### Problem to solve
Determine how many lines in the following listing include "width". Respond with that number only.
[Supplied information Boundary: Start]
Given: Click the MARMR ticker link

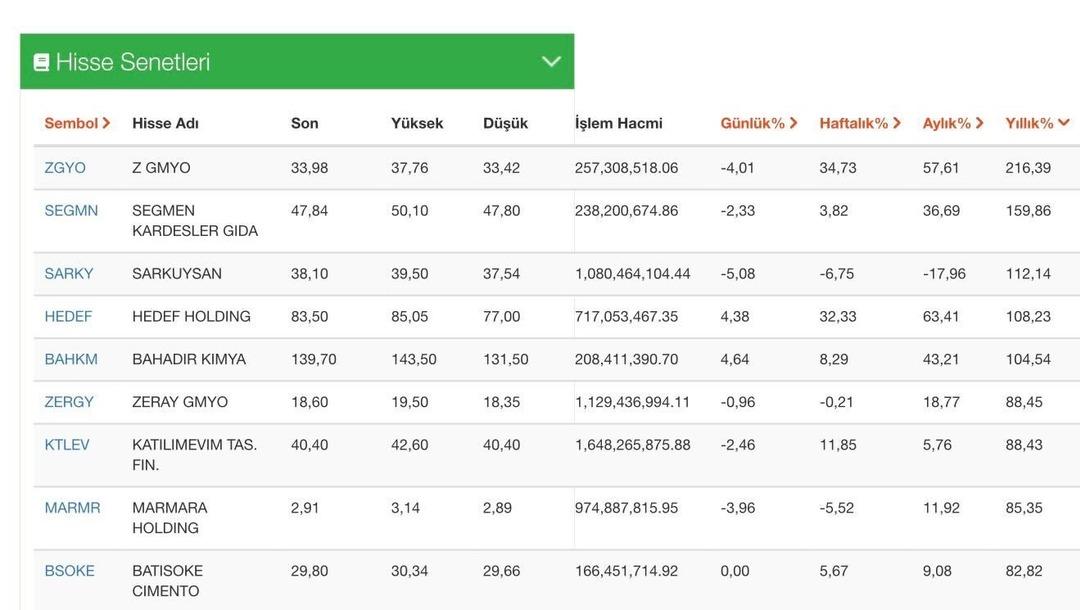Looking at the screenshot, I should point(72,508).
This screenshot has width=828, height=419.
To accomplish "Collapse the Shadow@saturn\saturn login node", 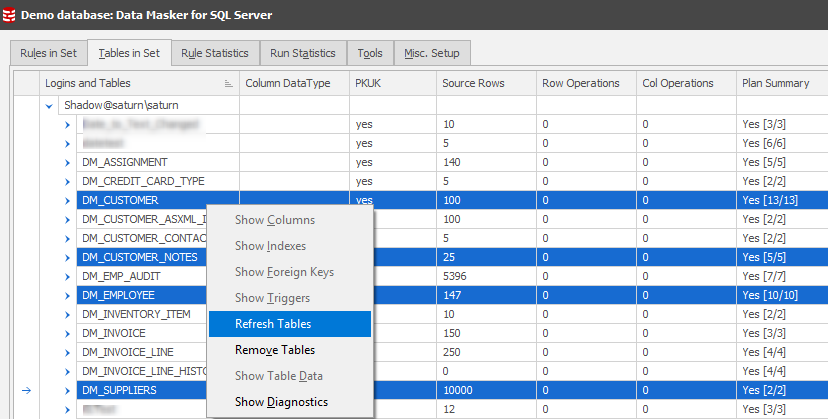I will click(x=49, y=105).
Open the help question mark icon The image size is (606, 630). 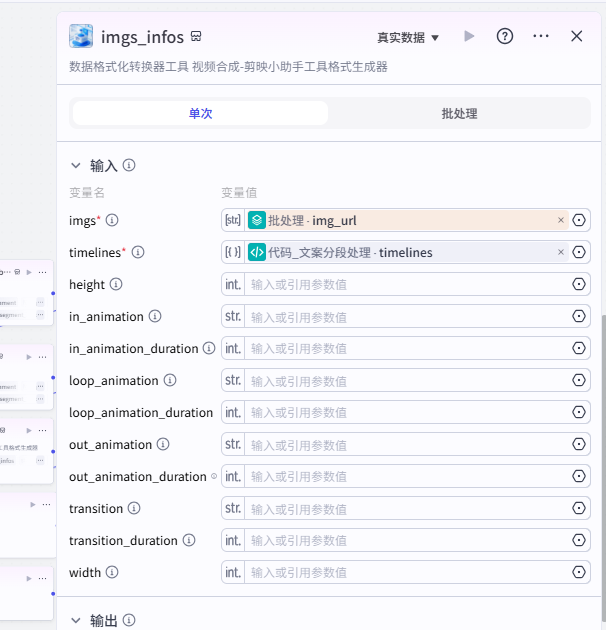[505, 37]
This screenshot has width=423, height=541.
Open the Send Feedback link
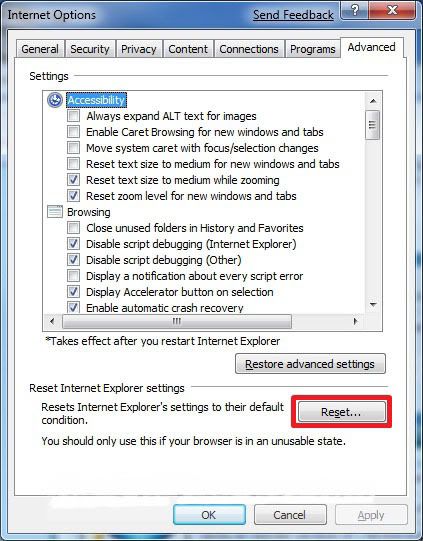tap(293, 15)

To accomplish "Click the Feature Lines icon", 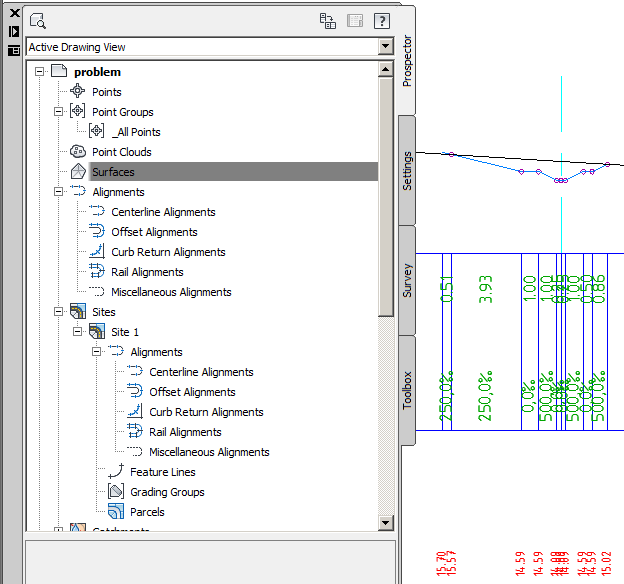I will (116, 472).
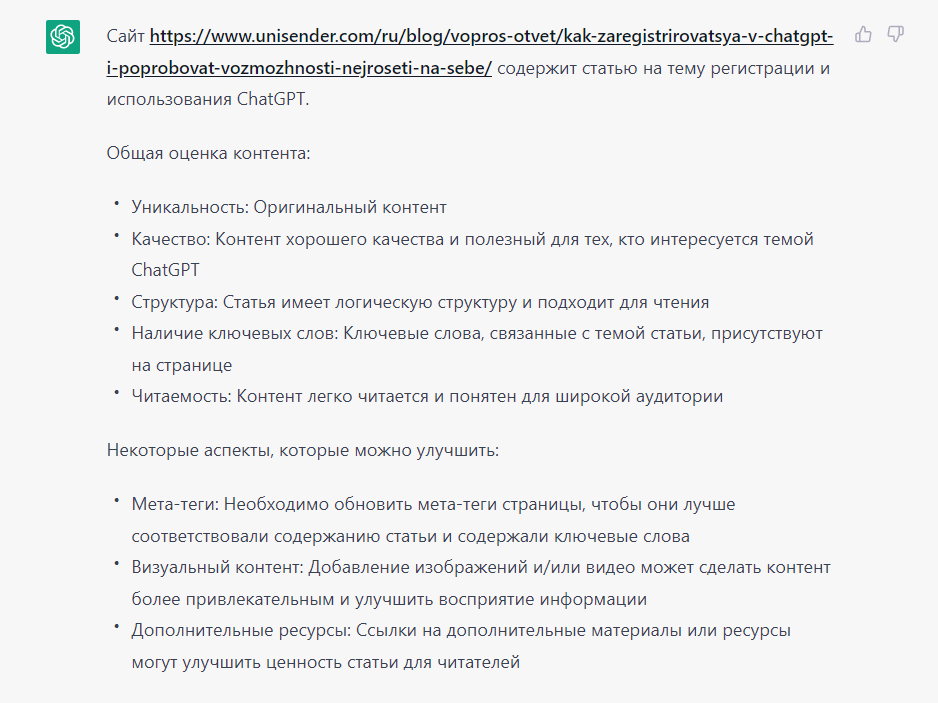Give the response a thumbs down
938x703 pixels.
896,35
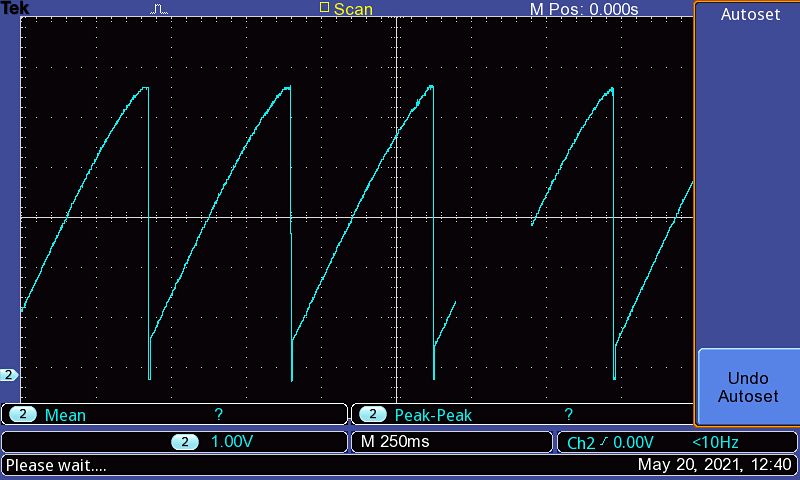
Task: Click the trigger pulse icon at top
Action: point(160,9)
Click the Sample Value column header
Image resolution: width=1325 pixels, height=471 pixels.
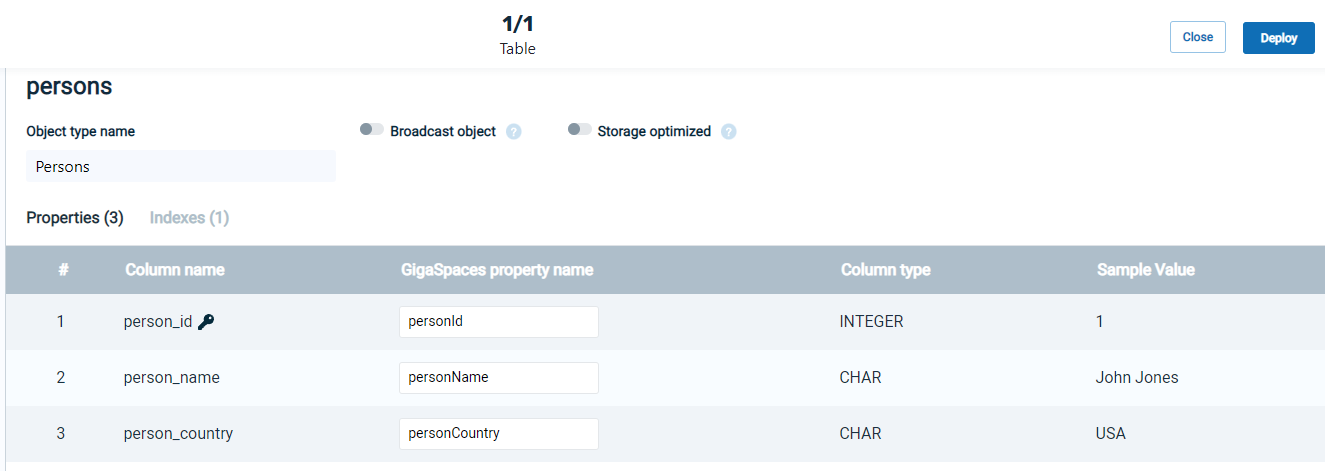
[Supplied information Boundary: End]
### Answer to the problem
3